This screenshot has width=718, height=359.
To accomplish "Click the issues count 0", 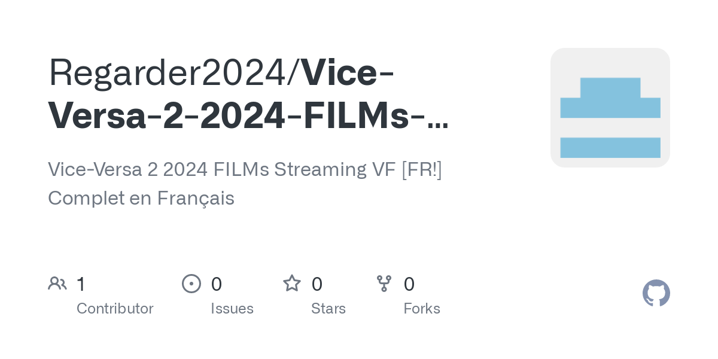I will pyautogui.click(x=217, y=284).
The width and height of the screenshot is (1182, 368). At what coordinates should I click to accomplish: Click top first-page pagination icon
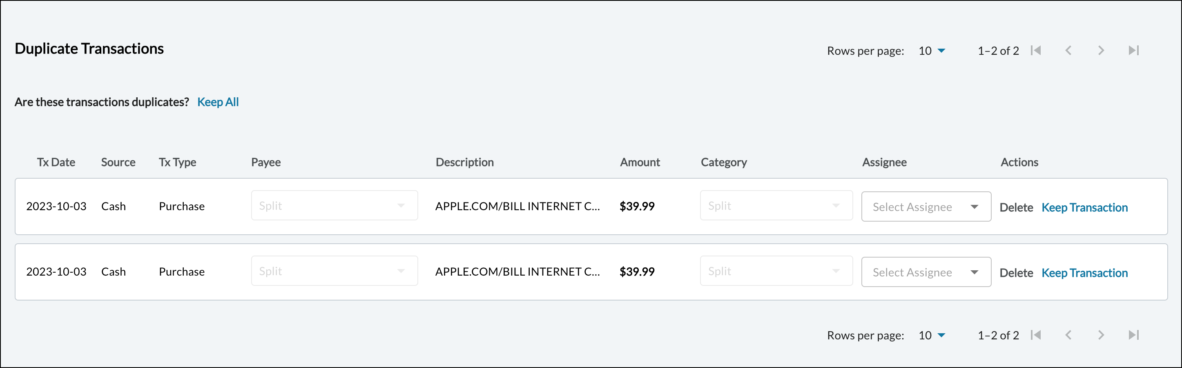pyautogui.click(x=1036, y=51)
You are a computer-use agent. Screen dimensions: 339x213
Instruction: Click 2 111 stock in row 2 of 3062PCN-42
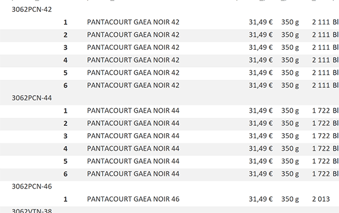tap(321, 35)
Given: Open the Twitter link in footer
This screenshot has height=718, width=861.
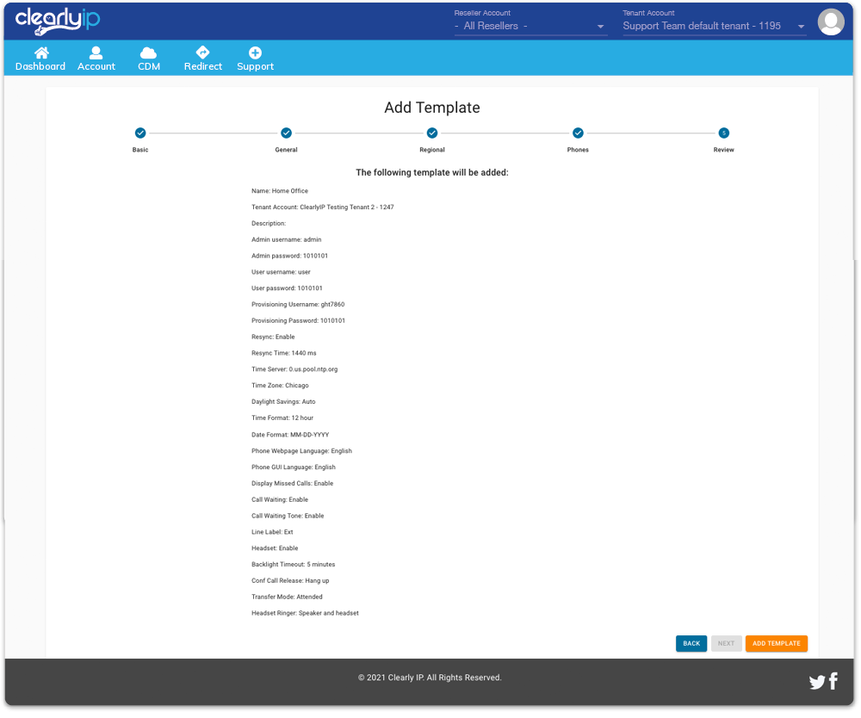Looking at the screenshot, I should coord(816,683).
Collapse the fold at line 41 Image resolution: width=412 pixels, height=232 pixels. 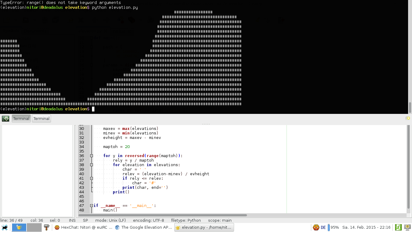(x=91, y=179)
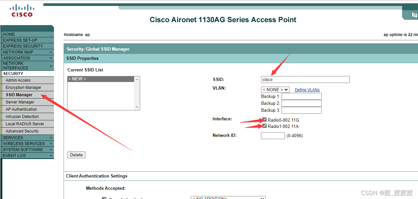Open the NO ADDITION methods dropdown
This screenshot has height=199, width=418.
228,197
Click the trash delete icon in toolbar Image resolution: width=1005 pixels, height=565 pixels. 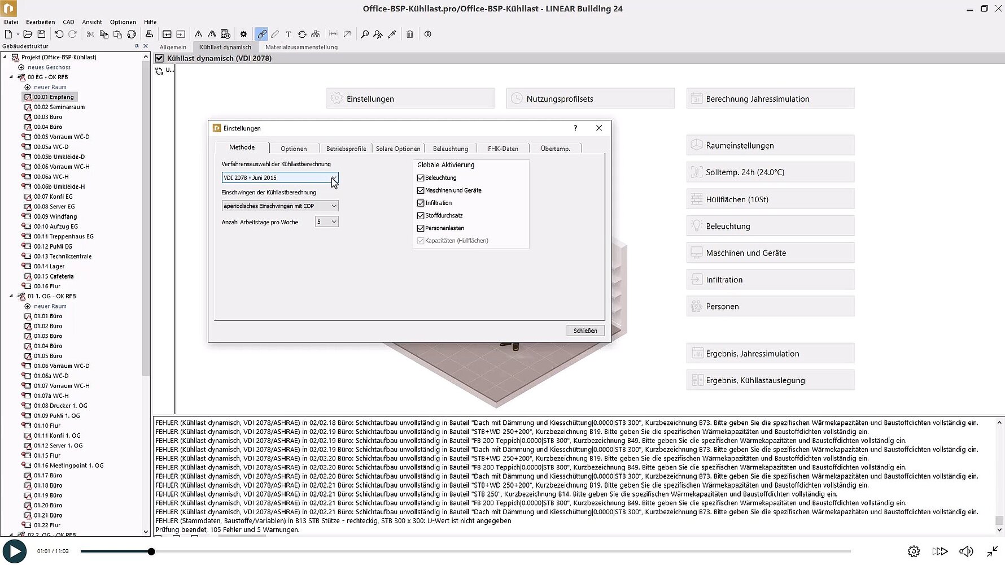tap(410, 34)
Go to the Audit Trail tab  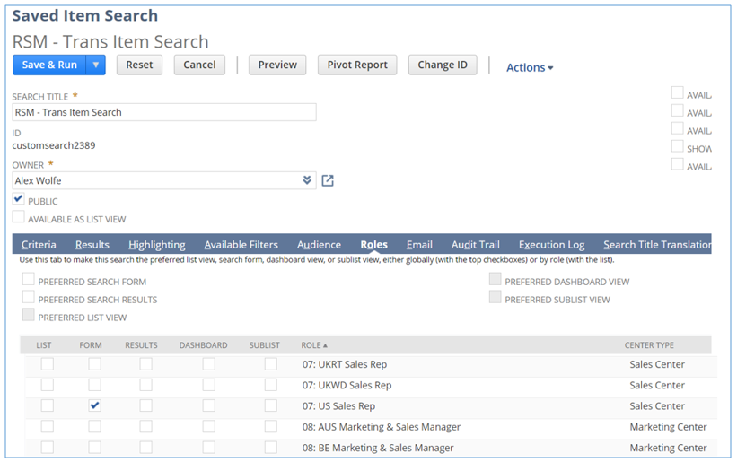(x=476, y=244)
######
TRY IT
Reproduce word for word, with pictures dropped, only the part of the material above that opens with the line containing "The width and" and closes with the line containing "Given: Open the Twitter link in footer".

SOLUTION
The width and height of the screenshot is (1182, 368). At what coordinates should I click to accomplish: Click top first-page pagination icon
pyautogui.click(x=1036, y=51)
You are a computer-use agent. Screen dimensions: 339x213
Instruction: Click 2 111 stock in row 2 of 3062PCN-42
tap(321, 35)
Given: Open the Twitter link in footer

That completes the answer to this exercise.